Direction: List each line in the items below that contains the string "height", copying every such line in full.
━━━━━━━━━━━━━━━━━━━━
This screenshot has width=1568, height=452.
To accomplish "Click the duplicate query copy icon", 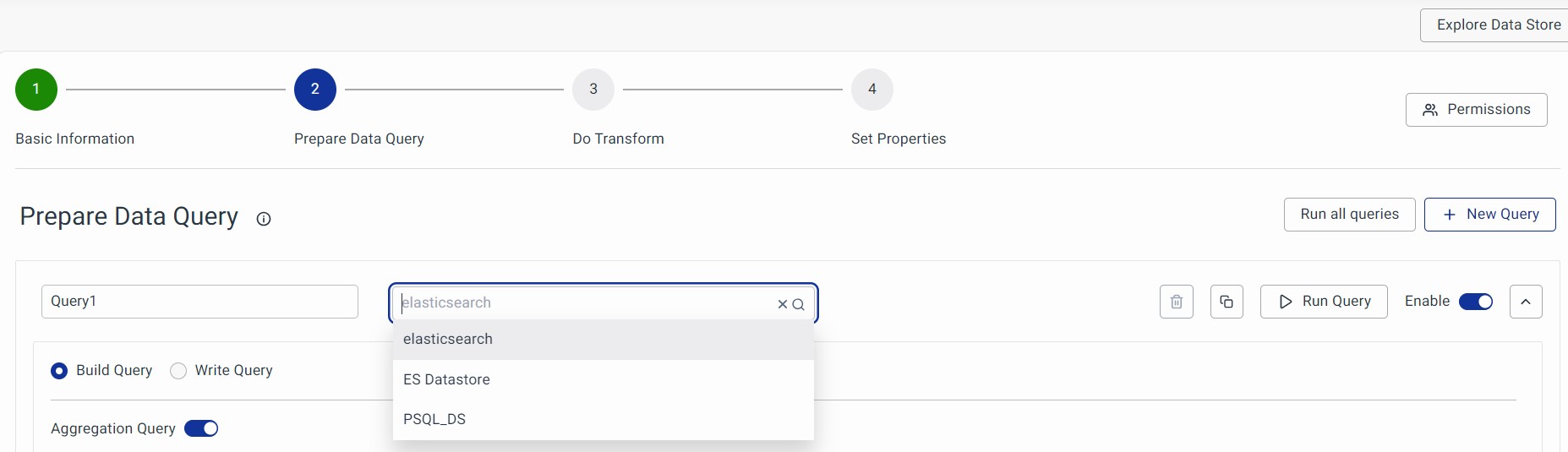I will [1227, 302].
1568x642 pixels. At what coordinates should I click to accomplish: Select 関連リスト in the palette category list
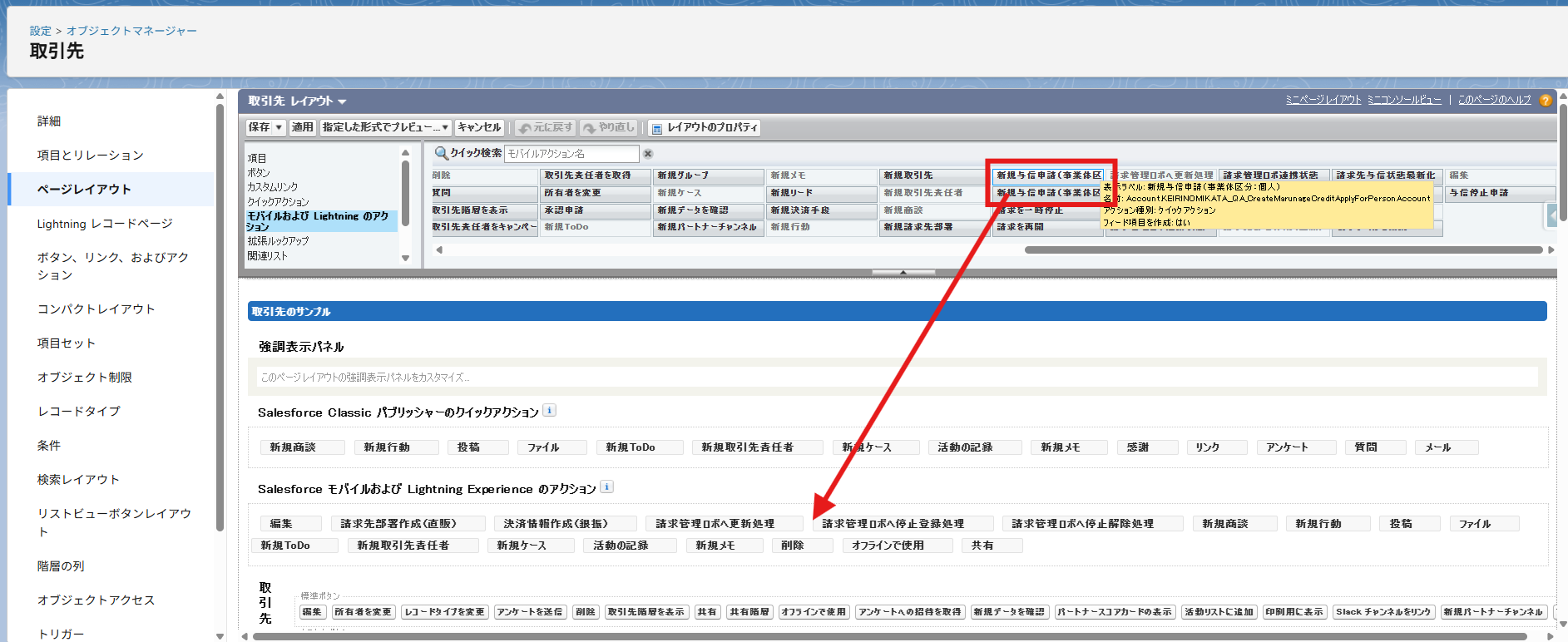point(267,256)
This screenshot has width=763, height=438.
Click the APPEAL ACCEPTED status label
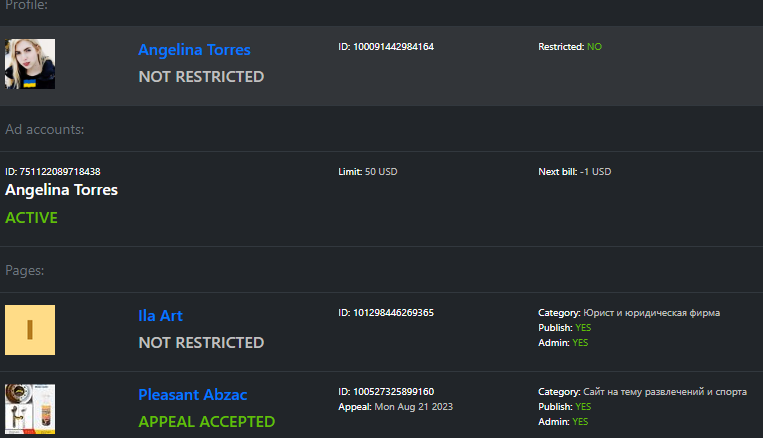207,421
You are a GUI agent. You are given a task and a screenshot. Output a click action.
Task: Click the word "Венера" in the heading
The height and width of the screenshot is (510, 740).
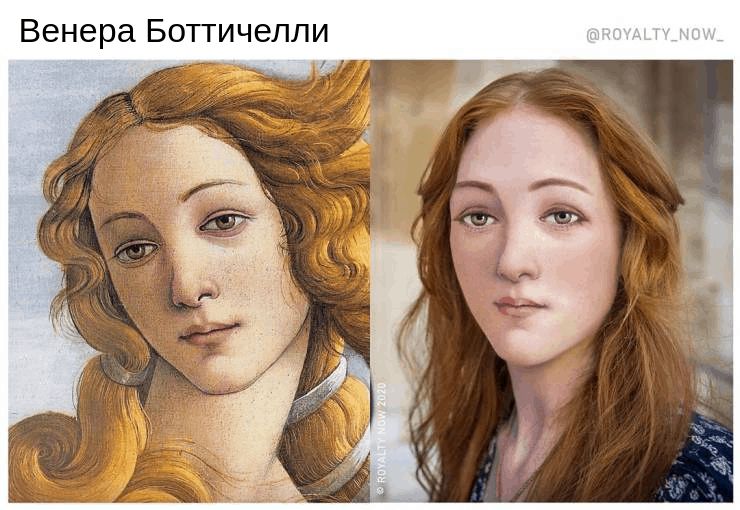pyautogui.click(x=77, y=31)

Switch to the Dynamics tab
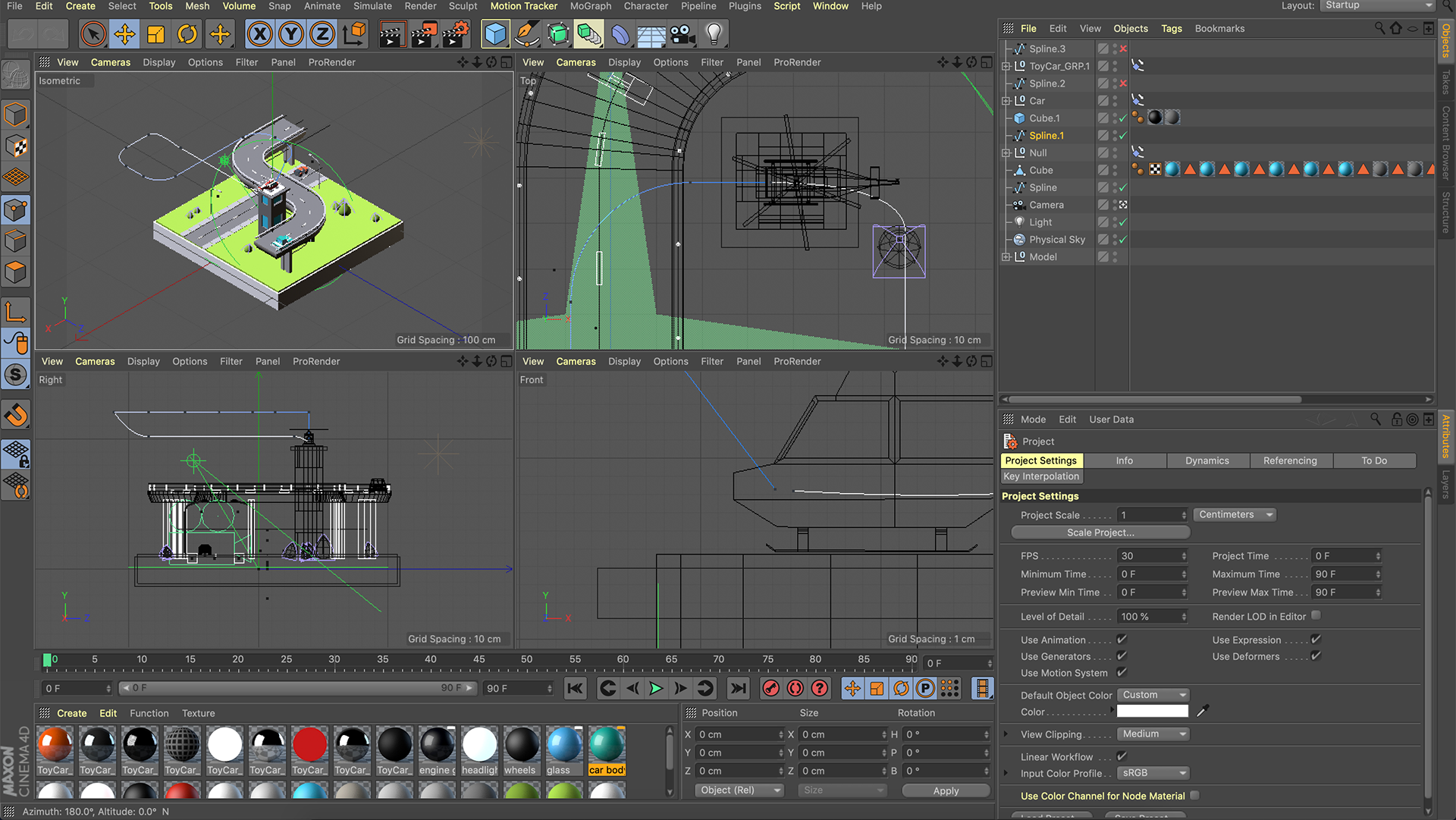[1207, 460]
━━━━━━━━━━━━━━━━━━━━
Solution to the problem:
This screenshot has width=1568, height=452.
This screenshot has width=763, height=438.
The height and width of the screenshot is (510, 740).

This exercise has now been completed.